=== SOURCE INFORMATION ===
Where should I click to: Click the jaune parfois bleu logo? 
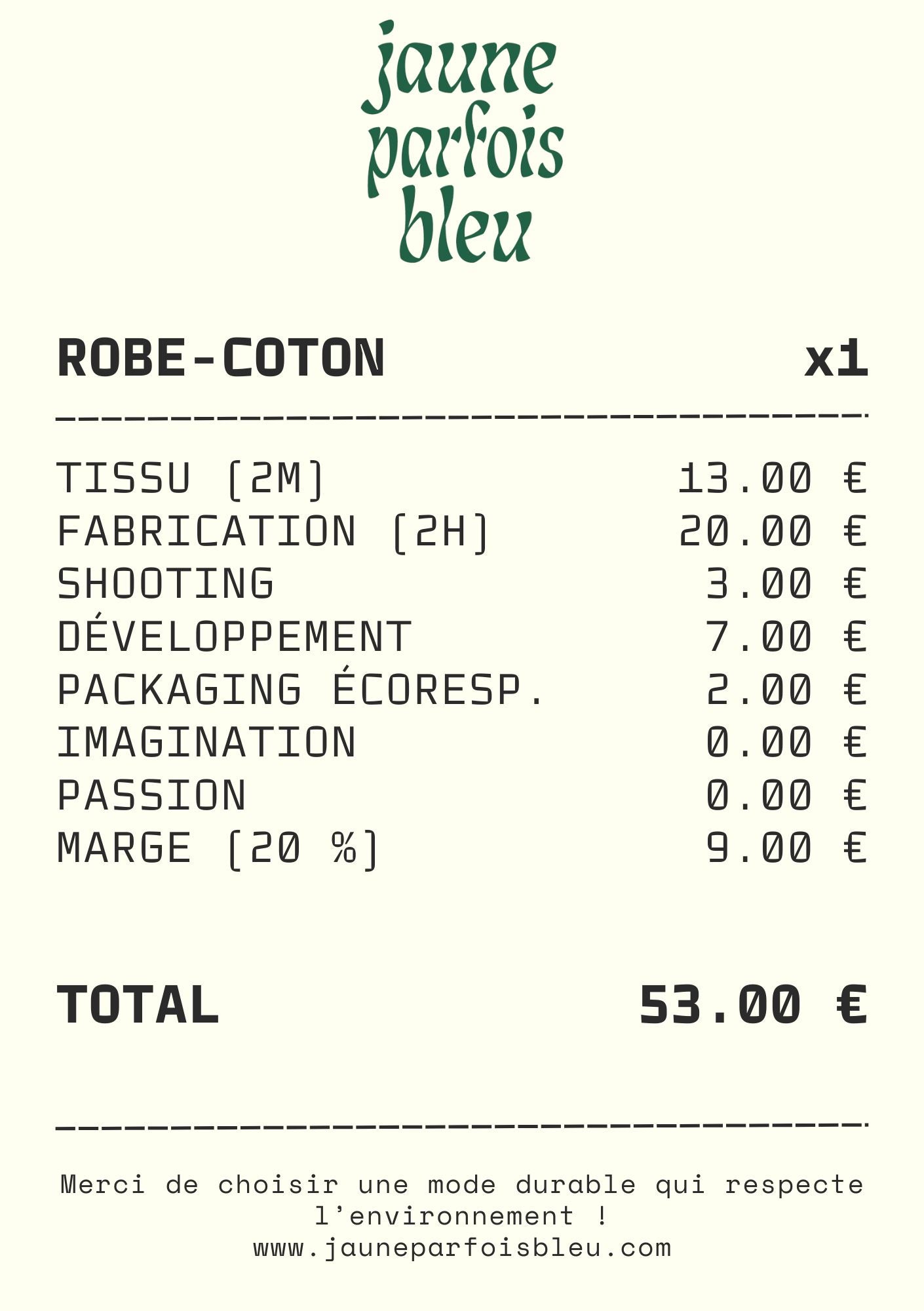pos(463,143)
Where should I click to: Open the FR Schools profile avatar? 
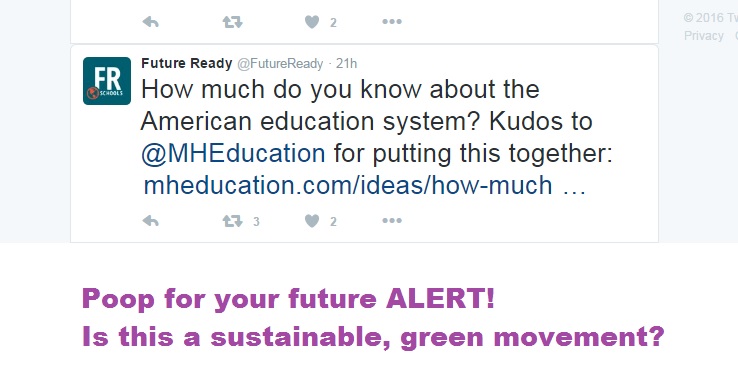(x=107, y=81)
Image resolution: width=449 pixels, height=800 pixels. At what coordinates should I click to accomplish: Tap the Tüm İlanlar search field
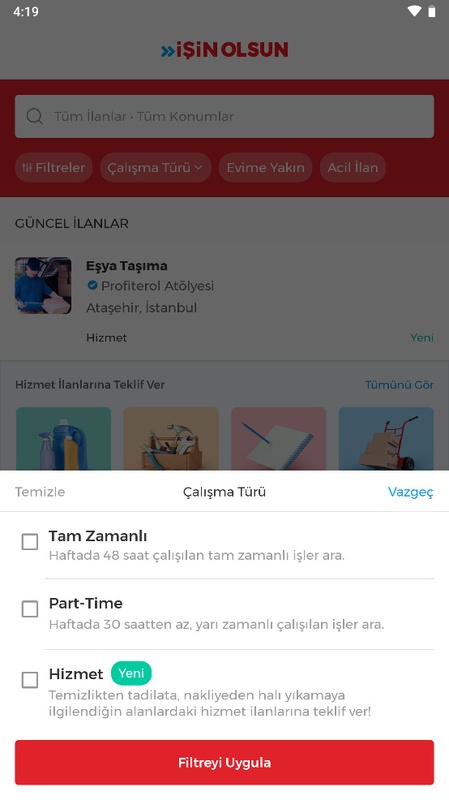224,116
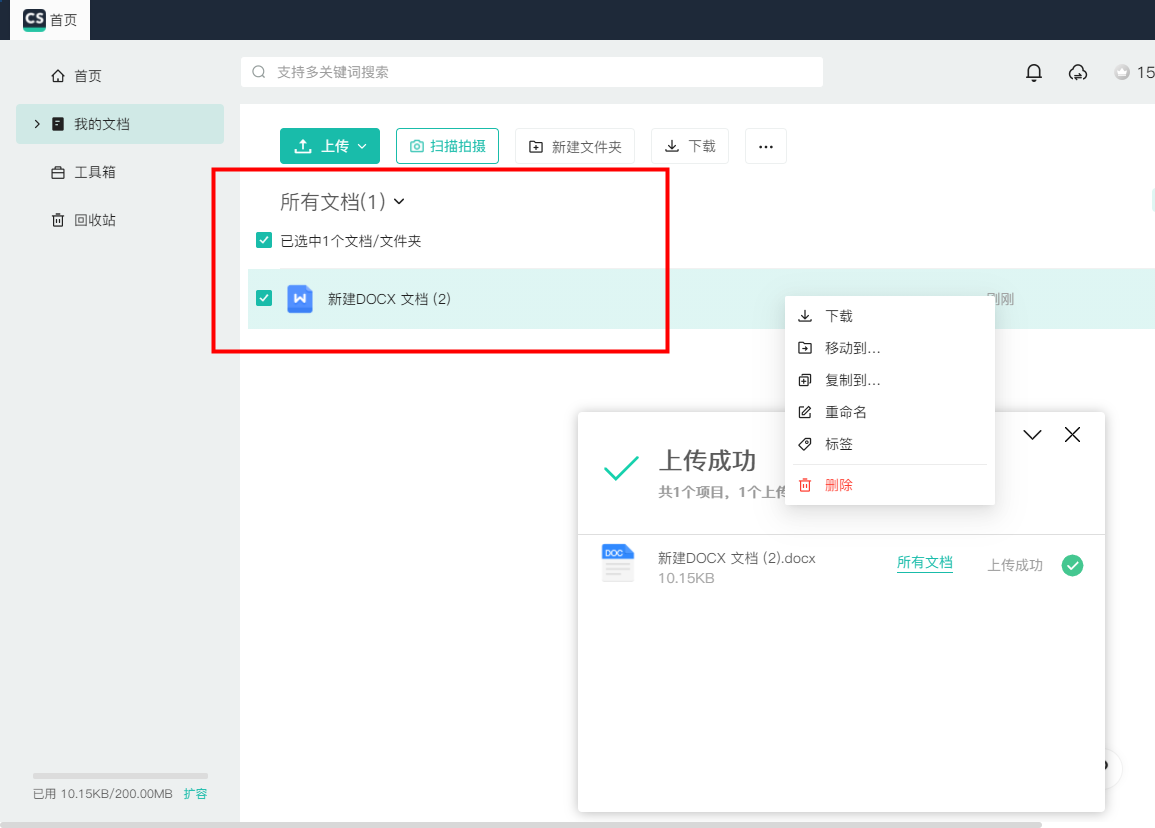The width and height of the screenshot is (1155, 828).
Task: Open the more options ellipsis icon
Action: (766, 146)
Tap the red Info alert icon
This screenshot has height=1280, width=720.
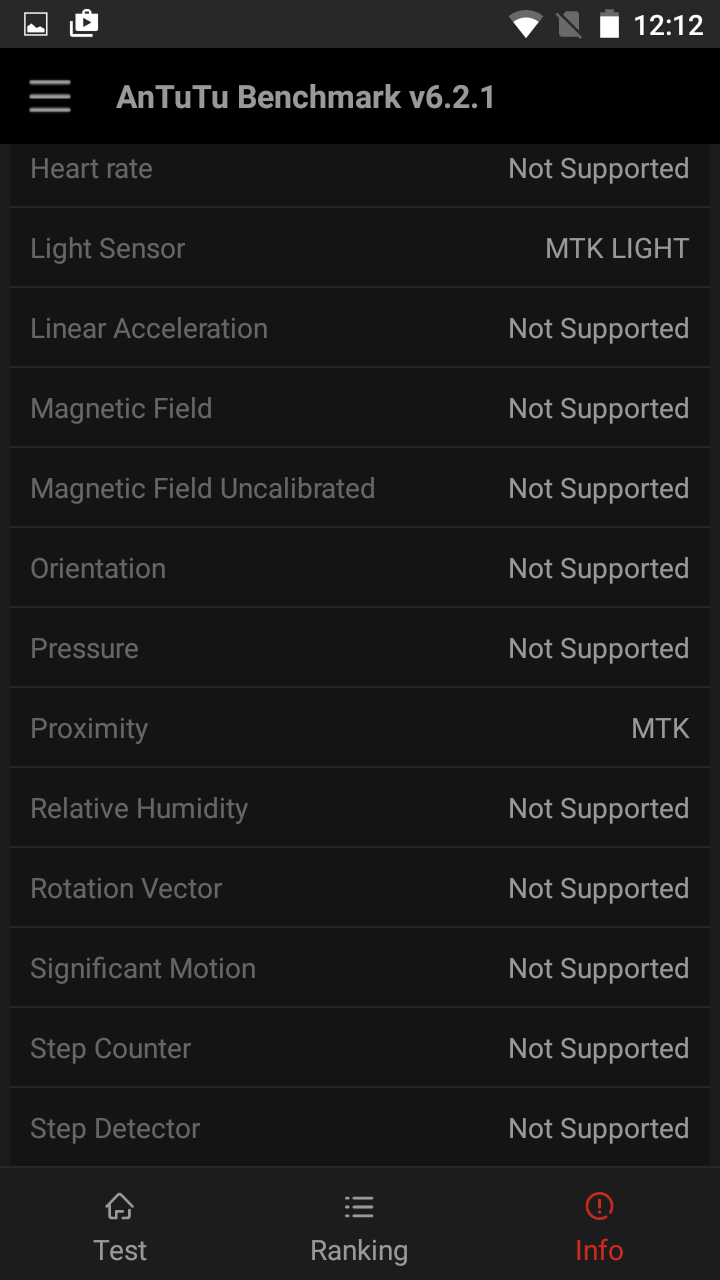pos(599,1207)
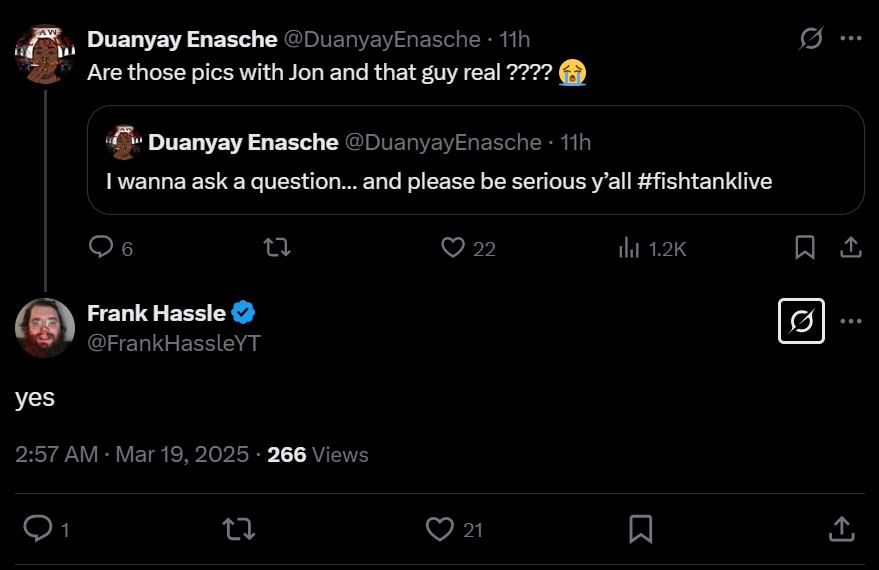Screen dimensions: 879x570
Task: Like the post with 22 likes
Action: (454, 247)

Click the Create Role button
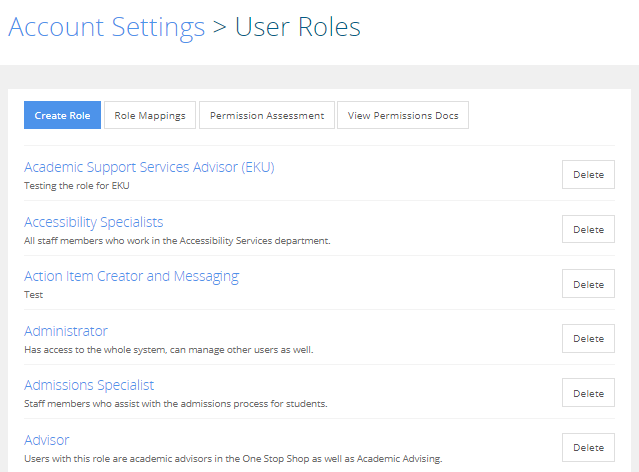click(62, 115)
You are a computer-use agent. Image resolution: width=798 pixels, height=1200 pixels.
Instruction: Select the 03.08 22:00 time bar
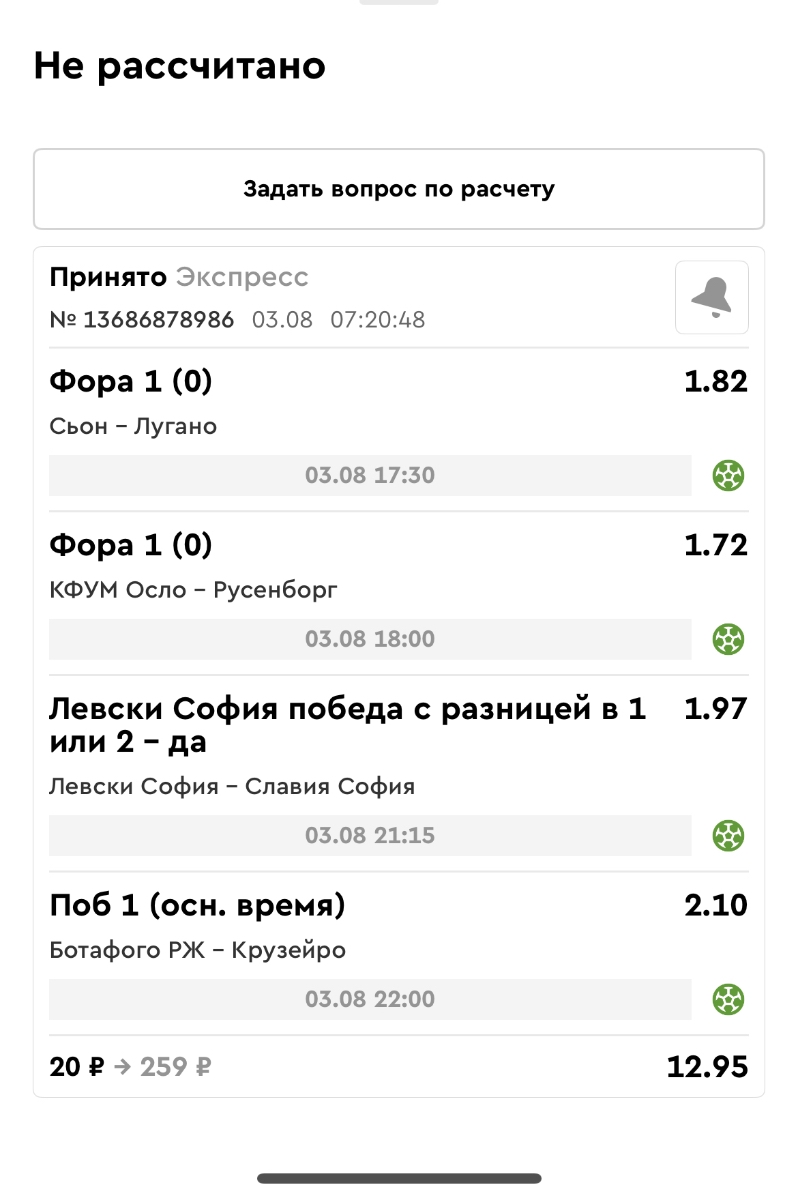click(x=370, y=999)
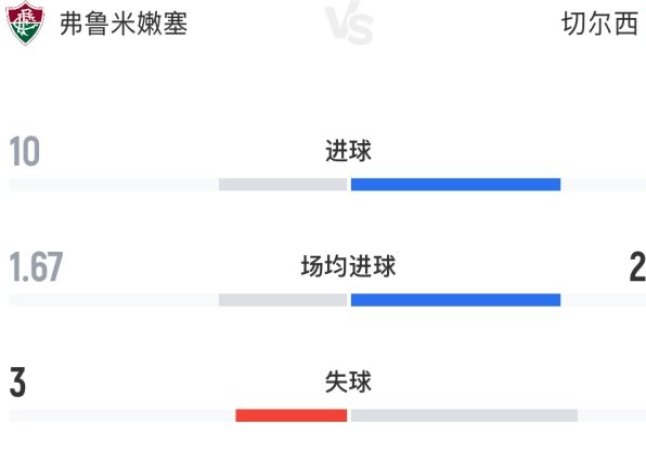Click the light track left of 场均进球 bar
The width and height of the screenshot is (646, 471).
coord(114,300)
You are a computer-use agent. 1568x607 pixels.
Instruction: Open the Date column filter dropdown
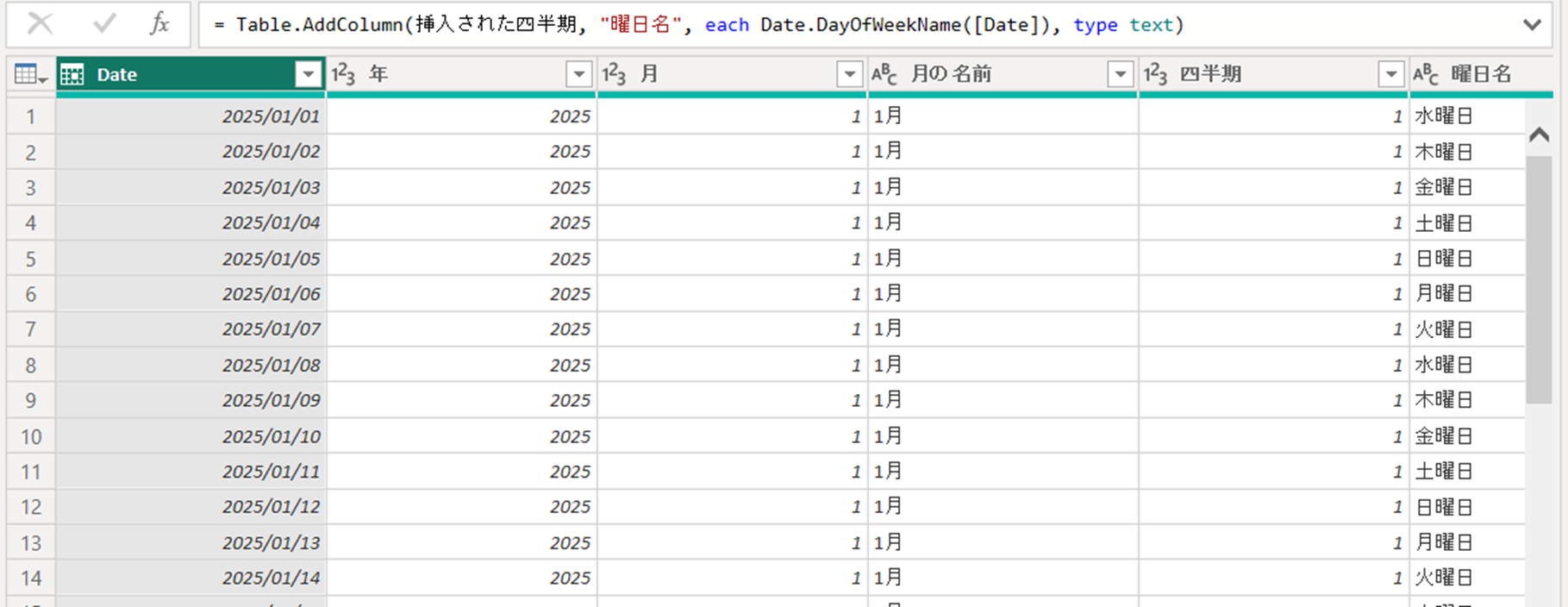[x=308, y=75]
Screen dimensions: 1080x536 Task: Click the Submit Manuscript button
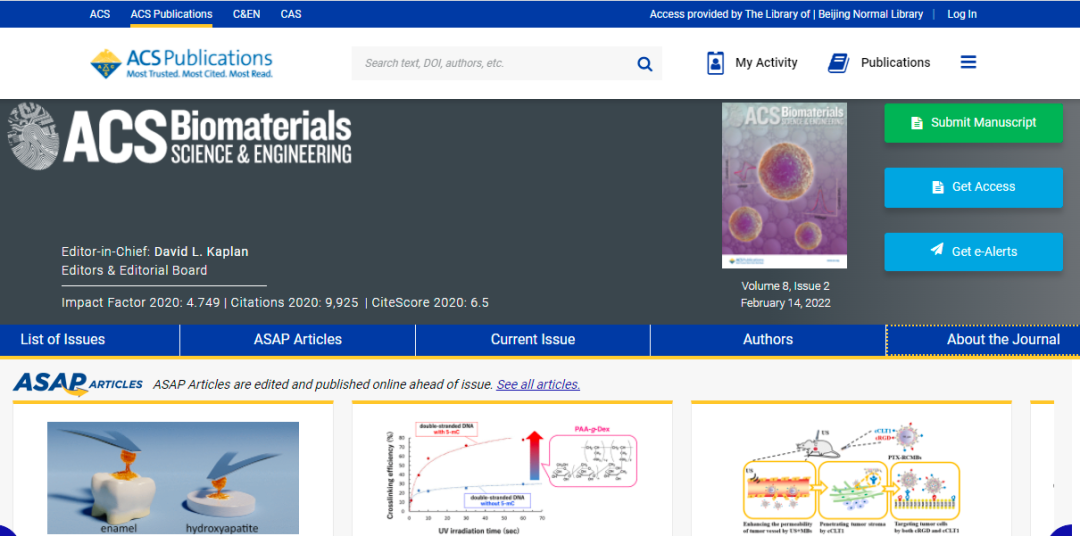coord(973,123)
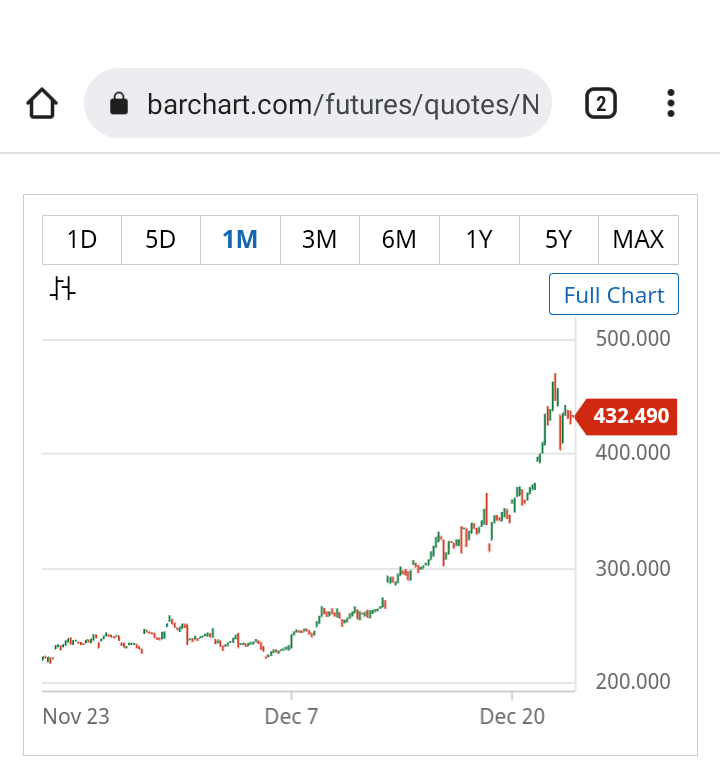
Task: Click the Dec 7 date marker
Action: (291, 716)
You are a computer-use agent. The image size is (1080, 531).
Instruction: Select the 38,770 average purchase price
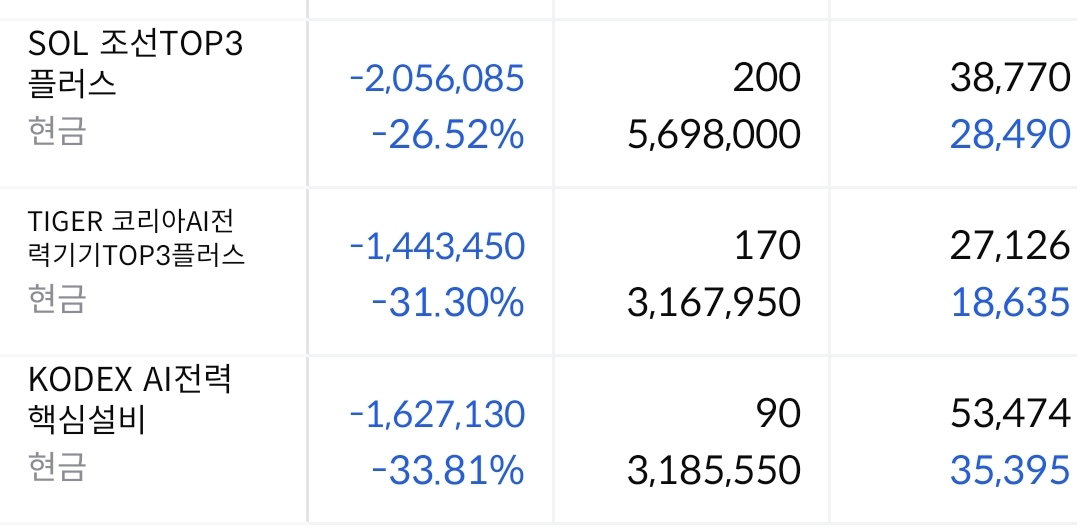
===
### [GOAL OF THE EXERCISE]
Your copy should hold only the lines from the one containing "Screen dimensions: 1080x536" through the last line of the listing, both included, retyped exactly and free of pictures.

### [RESPONSE]
Screen dimensions: 1080x536 Task: Click the Submit Manuscript button
coord(973,123)
Task: Click the Dec 7 date marker
Action: (291, 716)
You are a computer-use agent. The image size is (1080, 531).
Instruction: Select the 38,770 average purchase price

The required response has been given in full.